[FRIAM] Is the new president mentally ill?

Marcus Daniels marcus at snoutfarm.com
Wed Jan 11 18:28:05 EST 2017


A better example might be something like the ACA.  The ACA required Obama to make compromises, expend political capital, and play a longer game all while taking constant abuse for it.   Or deciding how to balance national and global interests in places like Iraq, Syria, or Afghanistan.   Tasks that are analytical and calculated and in the interest of the many aren’t always popular decisions at first.

From: Friam [mailto:friam-bounces at redfish.com] On Behalf Of Eric Charles
Sent: Wednesday, January 11, 2017 2:09 PM
To: The Friday Morning Applied Complexity Coffee Group <friam at redfish.com>
Subject: Re: [FRIAM] Is the new president mentally ill?

This is, overall, a strange concern, because you need additional layers of analysis. Functional narcissists do well because they have particular strengths, and when those strengths are on the side of third parties, those third parties tend to do quite well. To the extent that we can get Trump's narcissism to effectively feed off of the success of the country (which he seems quite willing to do), things will probably go quite well. To the extent that he is able to look at Putin and say "Who care's what you think? I'm president of the U.S., which is doing great by the way, terrific, and you are at the top of a crumbled empire," I don't think there is any risk of reaching for the football. A nuclear bomb wouldn't be good for the stock market, wouldn't help real estate prices, wouldn't help convince Ford to move that factory to the U.S., where Trump could do a ribbon cutting in front of an adulating crowd.

People keep saying that he is quick to anger, holds grudges, goes on the attack to much, but, frankly, we are mostly talking about tweets here. Has he ever bought a company just to fire someone? Is there an implication he has ever had people killed who were suing him (something well within his financial means)? Has he started a company to bankrupt someone else in the same niche who pissed him off? Are we really afraid he will go from tweet to nuclear launch with no escalation in between? What past history of escalation do we have to suggest that is a thing to worry about? And, in the mean time, might we not get some countries to the bargaining table based on the perception that Trump won't rule nuclear launch out, who might not be dealing with us otherwise?

If we are lucky, we have an effective narcissist on our side. If we are unlucky we have a reasonably competent businessman, in way over his head. Either way, I'm not worried he'll launch a nuke in week 2.



-----------
Eric P. Charles, Ph.D.
Supervisory Survey Statistician
U.S. Marine Corps

On Wed, Jan 11, 2017 at 1:54 AM, Jochen Fromm <jofr at cas-group.net<mailto:jofr at cas-group.net>> wrote:
I posted this on Google+, since we have a lot of psychologists here you might be interested too?
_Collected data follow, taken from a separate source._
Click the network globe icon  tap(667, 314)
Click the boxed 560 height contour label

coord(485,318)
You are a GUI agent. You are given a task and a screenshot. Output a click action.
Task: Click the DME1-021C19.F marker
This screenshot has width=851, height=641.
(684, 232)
Psychologists, therapists and mental health professionals seem to be fascinated and terrified alike by the new president who has not only become a brand, but is nothing but a brand:

1. he seems to be a textbook case of a narcissistic personality disorder
http://www.huffingtonpost.com/richard-greene/is-donald-trump-mentally_b_13693174.html

2. he was elected although he imitates the behavior of an massive Internet troll
https://www.psychologytoday.com/blog/the-embodied-mind/201701/unified-theory-trump

3. he displays a total lack of honesty and truth-telling
http://www.politifact.com/personalities/donald-trump/

All DSM-5 criteria of a narcissistic personality disorder seem to be fulfilled. Should we be worried? What do you think? He shows a clear need for instant retaliation if someone criticizes him, which is obviously some form a narcissistic rage. It is clearly more than a self-serving bias, and such a deep personality disorder is not harmless at all.
https://en.wikipedia.org/wiki/Self-serving_bias

The problem is he is in a position where he can pull the strings now, as the commander in chief of the most powerful army. The US has about 2000 nuclear weapons on high alert, and there is a soldier with the nuclear football following the president at all times. What could go wrong?